La plupart des financiers ne s’inquiétèrent pas de cette nomination ; quelques-uns étaient moins confians. Suivant eux, les commissaires reviseurs, voulant à tout prix justifier leur intervention, supposeraient des délits imaginaires dont les prévenus ne seraient pas admis à se justifier ; aussi prévoyaient-ils que leur ruine serait consommée par la confiscation totale de leurs biens. Est-ce à ce moment que Lavoisier disait à Lalande qu’il s’attendait à être dépouillé de toute sa fortune, mais qu’il travaillerait pour vivre? Aucun des fermiers-généraux ne se doutait alors des haines dont ils étaient l’objet, du sort dont ils étaient menacés; confiance naïve, que beaucoup gardèrent, d’après Mollien, jusqu’au jour où ils furent conduits à la Conciergerie. Le décret du 24 septembre ayant fixé la date du 1er avril 1794 comme dernière limite pour la liquidation de la ferme, ils se mirent au travail, en même temps que les commissaires reviseurs examinaient les pièces qui leur étaient confiées.


III.

Lavoisier ne paraît pas s’être joint à ses collègues ; d’importantes occupations le retenaient alors. En même temps qu’il poursuivait ses recherches sur la dilatation des métaux pour la construction du mètre-étalon, il s’occupait d’organiser la nouvelle commission des poids et mesures, et continuait son active collaboration au bureau de consultation, qui remplissait un rôle analogue à celui de notre comité consultatif des arts et manufactures et de la Société d’encouragement ; de plus, il avait à terminer ses comptes de gestion comme trésorier de l’Académie des sciences, supprimée depuis peu. Cependant son dévoûment de chaque jour à la chose publique, les services rendus à la nation comme membre des assemblées provinciales et commissaire de la trésorerie nationale, la gloire qu’il s’était acquise dans les sciences, loin de le protéger, contribuèrent à sa perte. Ses hautes fonctions à la ferme générale, à la régie des poudres et salpêtres, son titre d’ex-noble, de membre de la ci-devant Académie des sciences, à une époque où, suivant Grégoire, le titre de savant était devenu suspect, lui avaient attiré de nombreux ennemis.
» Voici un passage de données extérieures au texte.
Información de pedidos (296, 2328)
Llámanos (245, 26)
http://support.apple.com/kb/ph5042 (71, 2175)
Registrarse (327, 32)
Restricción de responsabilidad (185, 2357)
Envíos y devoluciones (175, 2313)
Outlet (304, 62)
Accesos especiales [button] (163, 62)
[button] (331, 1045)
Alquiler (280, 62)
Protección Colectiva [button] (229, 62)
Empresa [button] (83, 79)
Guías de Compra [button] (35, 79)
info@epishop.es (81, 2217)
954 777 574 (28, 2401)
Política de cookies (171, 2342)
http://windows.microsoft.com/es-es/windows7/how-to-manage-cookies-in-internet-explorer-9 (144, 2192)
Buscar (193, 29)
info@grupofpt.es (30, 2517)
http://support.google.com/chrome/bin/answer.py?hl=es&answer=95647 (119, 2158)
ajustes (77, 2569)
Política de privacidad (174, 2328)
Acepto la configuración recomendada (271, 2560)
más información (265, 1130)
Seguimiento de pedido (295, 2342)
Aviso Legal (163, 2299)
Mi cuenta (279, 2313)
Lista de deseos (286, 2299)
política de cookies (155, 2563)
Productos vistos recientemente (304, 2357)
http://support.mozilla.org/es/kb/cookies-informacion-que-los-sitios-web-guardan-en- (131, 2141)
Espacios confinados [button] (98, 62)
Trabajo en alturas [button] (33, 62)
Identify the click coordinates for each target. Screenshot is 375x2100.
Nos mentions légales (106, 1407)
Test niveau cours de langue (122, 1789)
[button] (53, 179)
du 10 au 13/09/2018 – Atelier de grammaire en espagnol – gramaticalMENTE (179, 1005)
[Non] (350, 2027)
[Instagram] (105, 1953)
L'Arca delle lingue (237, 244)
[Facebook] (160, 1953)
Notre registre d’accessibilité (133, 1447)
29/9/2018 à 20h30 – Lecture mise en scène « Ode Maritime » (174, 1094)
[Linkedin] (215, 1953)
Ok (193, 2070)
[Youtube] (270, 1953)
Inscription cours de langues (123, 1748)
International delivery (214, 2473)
Déjà il avait été, en 1791, l’objet d’une dénonciation violente de Marat, qui regrettait que Lavoisier n’eût pas été accroche à la lanterne le 6 août 1789, à la suite d’une émeute où les régisseurs des poudres avaient manqué perdre la vie. Marat avait cherché, au début de sa carrière, à se faire un nom dans les sciences; avide de bruit et de gloire, il avait sollicité les couronnes académiques et exposé des théories infécondes dans un mauvais traité sur la nature du feu[4]. Il avait pour Lavoisier la haine de la médiocrité envieuse; son âme, pleine de rancune, n’oubliait pas qu’en 1780, le Journal de Paris ayant annoncé à tort que le Traité du feu avait eu l’approbation de l’Académie, Lavoisier avait démenti le fait en quelques paroles dédaigneuses. Aussi, quand il posséda l’Ami du peuple, tribune ouverte à toutes les dénonciations, avec quelle âpreté il savoura sa vengeance dans une page dont la lecture soulève le dégoût, quand on pense qu’elle s’applique à un des plus nobles caractères, à une des gloires les plus pures de l’humanité :

« Je vous dénonce le coriphée des charlatans, sieur Lavoisier, fils d’un grippe-sol, apprentif chimiste, élève de l’agioteur génevoix, fermier-général, régisseur des poudres et salpêtres, administrateur de la Caisse d’escompte, secrétaire du roi, membre de l’Académie des sciences.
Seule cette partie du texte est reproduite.